Tuesday, 10 March 2015

amateur observing - What is the first recorded reference to the Moon being a satellite of the Earth?

From before the dawn of history people naturally assumed that the sky was a solid dome above the flat earth. The dome was assumed to rotate once a day, so the stars were assumed to be lights attached to the dome.



Anyone who assumed that the sky dome was opaque had to assume that the sun and the wandering planets were nearer than the sky dome. I think that it was usually assumed the sky dome was opaque and colored blue, thus making the sky seem blue when it reflected the light of the sun during the day, thus making the sun closer than the sky dome.



Those who kept records of astronomical observations soon noticed that the moon occulted or passed in front of stars, planets, and the sun (solar eclipses), and thus was closer.



Everyone assumed that the sun and the moon were tiny, until traveler's reports showed that they had the same apparent diameters every place that as visited, and so were about equally far away from every place that was visited. Thus as the size of the known world grew larger and larger, the minimum possible size and distance of the moon and the sun grew larger and larger.

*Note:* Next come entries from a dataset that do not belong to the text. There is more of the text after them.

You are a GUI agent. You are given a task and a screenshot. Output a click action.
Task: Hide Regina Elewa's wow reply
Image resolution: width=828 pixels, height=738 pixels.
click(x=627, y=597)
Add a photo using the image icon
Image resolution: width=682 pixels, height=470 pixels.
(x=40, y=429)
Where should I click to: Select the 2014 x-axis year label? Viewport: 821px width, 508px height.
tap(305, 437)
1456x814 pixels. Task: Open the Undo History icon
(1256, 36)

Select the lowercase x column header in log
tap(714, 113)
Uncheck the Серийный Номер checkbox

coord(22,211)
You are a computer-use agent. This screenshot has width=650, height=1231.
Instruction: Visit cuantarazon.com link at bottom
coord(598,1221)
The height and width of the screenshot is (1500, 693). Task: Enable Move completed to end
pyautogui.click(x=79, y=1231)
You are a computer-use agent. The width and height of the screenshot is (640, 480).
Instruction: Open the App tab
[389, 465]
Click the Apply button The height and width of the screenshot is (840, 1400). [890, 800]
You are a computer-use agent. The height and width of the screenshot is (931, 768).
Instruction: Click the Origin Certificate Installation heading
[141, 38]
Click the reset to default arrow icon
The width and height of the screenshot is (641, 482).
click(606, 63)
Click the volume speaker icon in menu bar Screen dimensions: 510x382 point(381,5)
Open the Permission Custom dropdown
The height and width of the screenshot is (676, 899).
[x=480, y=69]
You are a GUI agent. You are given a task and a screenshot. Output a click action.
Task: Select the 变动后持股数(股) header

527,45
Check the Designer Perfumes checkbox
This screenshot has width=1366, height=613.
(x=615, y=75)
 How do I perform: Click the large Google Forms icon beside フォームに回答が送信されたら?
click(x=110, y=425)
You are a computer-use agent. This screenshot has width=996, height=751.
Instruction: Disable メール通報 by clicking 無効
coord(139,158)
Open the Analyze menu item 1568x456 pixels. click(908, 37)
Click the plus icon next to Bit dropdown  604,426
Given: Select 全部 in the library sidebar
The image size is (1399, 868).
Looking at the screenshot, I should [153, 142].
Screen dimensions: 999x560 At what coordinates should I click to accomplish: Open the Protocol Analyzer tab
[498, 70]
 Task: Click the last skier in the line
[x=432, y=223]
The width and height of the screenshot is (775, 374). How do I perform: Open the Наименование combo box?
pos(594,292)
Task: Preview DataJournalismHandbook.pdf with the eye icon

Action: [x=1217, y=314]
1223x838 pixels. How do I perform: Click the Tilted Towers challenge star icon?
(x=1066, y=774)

The idea of a spherical earth was proposed and gradually accepted by Greek philosophers between the sixth and third centuries BC. Thus the earth became known as Earth, a sphere instead of a flat disc, and the dome of the sky became a hollow spherical shell around it.



In Hellenistic times the diameter of the Earth was calculated with reasonable accuracy, as well as the distance to the moon and thus its diameter. So it became known that the moon was about a quarter the diameter of the Earth and over sixty Earth radii distant.



Because of solar eclipses, it had been known since prehistoric times that the moon was closer than the sun, and keepers of astronomical records of events when the moon occulted (passed in front of) stars and planets knew that the moon was closer than planets and stars.



Anyone who assumed geocentrism, that the Earth was the enter of the universe, naturally assumed that every object revolved around the Earth, including the moon, and that the moon was thus the closest satellite of the Earth. A few ancient Greek philosphers supported the Heliocentric theory, that the Earth and the planets revolved around the sun. Some of them could have believed that the moon also revolved around the sun, but as far as I know all heliocentric believers also had the moon revolve around the Earth.



By the last few centuries BC there were many educated persons who believed that the Earth, the moon, and the sun were giant balls of rock (and thus somewhat similar objects), that the sun was a giant burning rock, and that the stars and planets might also be giant burning rocks far, far away from the Earth and appearing as dots as seen from Earth. Since everybody already since prehistoric times believed that the moon revolved around the Earth, by the last few centuries BC educated people in Western civilization believed that the moon was what we now call a natural satellite of the Earth, though some of them believed and some did not that the sun and planets were also natural satellites of the Earth.